The parties in Kirkham v. Kirkham had two children of the marriage and separated in 2001. Since the time of their separation, the parties had shared parenting of the children on a week-about basis. At the Settlement Conference in this matter, a parenting Assessment of the wife was ordered pursuant to s.30 of the Children’s Law Reform Act. The Assessment was performed and ultimately recommended that the children reside with the father and have weekend access visits with the mother. As a result of this recommendation, the father brought an interim motion for implementation of the Assessment Report on an interim basis. The motion’s judge, however, followed the prevailing jurisprudence on the issue and resultantly dismissed the father’s case, holding that the status quo should appropriately continue until there is a full evidentiary trial on the matter. Only where an exceptional set of circumstances arises, for example where there is a lengthy period between the motion and the trial, should an Assessment Report be used on a motion to vary an existing custody arrangement.

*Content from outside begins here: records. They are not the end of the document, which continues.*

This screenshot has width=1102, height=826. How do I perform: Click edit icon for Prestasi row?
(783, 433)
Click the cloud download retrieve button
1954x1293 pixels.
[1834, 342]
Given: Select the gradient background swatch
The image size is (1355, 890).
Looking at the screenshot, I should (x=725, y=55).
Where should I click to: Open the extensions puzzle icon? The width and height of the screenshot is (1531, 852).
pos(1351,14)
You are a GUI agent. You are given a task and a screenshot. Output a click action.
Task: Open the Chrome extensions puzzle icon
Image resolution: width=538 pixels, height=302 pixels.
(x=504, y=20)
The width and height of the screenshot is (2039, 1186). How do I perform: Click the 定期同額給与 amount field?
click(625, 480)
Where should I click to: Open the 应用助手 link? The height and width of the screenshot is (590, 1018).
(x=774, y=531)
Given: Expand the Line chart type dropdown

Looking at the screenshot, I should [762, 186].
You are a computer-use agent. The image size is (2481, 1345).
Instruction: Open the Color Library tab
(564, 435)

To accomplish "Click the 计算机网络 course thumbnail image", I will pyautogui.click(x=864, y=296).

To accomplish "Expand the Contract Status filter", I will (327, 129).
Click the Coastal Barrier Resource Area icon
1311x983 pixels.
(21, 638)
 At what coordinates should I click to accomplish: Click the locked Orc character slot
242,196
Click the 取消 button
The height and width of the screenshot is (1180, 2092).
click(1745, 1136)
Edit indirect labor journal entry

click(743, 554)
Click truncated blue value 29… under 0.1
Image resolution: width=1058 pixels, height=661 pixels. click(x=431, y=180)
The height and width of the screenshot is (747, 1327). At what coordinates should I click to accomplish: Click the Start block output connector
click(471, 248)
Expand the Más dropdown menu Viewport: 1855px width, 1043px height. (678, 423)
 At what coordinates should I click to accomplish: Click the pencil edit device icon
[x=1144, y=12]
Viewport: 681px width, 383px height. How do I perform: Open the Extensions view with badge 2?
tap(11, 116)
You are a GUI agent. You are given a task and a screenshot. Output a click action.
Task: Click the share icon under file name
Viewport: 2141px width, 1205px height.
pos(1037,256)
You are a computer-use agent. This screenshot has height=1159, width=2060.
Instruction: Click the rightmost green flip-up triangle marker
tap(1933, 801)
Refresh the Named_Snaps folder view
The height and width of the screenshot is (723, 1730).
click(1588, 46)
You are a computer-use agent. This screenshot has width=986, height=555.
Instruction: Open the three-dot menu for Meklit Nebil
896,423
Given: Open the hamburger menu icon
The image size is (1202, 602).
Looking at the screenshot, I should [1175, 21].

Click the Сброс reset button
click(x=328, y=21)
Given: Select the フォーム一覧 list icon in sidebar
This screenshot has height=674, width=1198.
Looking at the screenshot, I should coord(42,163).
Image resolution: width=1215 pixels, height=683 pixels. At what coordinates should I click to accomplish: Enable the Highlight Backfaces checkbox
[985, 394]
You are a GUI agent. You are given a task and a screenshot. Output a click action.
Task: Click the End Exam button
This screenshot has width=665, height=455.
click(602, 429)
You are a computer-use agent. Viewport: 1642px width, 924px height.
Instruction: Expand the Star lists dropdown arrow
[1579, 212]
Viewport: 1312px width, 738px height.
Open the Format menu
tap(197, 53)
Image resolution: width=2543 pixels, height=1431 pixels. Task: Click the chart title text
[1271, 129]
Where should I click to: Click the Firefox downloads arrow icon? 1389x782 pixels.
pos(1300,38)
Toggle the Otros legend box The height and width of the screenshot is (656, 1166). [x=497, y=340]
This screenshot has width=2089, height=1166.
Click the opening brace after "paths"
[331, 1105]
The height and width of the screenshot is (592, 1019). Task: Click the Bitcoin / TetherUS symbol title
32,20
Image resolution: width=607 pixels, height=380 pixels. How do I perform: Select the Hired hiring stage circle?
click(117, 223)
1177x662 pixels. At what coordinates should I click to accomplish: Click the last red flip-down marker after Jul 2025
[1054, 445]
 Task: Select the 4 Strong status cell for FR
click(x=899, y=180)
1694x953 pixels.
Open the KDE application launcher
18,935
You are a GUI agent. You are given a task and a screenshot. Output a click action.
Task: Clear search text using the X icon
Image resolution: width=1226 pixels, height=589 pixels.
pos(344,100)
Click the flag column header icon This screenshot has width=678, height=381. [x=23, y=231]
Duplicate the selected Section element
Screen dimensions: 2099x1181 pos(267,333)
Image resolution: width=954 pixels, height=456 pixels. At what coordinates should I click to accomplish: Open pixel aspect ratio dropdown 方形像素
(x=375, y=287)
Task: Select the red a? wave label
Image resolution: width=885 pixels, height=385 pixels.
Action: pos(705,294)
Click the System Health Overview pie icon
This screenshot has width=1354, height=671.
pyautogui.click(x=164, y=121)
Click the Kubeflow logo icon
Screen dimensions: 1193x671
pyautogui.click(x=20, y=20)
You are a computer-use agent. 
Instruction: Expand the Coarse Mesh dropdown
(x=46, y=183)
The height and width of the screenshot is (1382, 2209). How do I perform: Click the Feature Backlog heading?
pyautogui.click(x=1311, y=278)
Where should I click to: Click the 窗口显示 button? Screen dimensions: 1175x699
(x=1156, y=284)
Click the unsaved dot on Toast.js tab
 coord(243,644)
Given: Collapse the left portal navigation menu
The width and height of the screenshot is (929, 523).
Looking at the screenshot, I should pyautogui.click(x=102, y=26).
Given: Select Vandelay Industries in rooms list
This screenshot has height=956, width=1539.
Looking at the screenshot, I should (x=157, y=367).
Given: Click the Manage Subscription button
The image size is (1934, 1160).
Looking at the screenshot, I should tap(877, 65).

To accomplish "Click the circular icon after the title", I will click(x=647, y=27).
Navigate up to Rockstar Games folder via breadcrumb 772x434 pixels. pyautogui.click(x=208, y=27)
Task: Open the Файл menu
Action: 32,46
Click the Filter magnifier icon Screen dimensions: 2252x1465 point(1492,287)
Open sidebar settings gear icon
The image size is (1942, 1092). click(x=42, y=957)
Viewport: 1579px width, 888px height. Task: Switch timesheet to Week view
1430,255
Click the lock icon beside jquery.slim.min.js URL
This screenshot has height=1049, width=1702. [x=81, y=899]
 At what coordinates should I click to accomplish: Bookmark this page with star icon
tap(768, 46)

This case simply reiterates the well established principle that a court will be reluctant to prematurely implement an Assessment Report in favour of a prevailing custody arrangement. Especially in a case, such as the one at bar, where the custody arrangement has been successfully in operation for quite some time, the Court will not be so willing to make haste alterations to it. Quite understandably, the Court would much prefer to take such a drastic measure only if a full trial of the issue with viva voce evidence and a cross-examination of the assessor has taken place.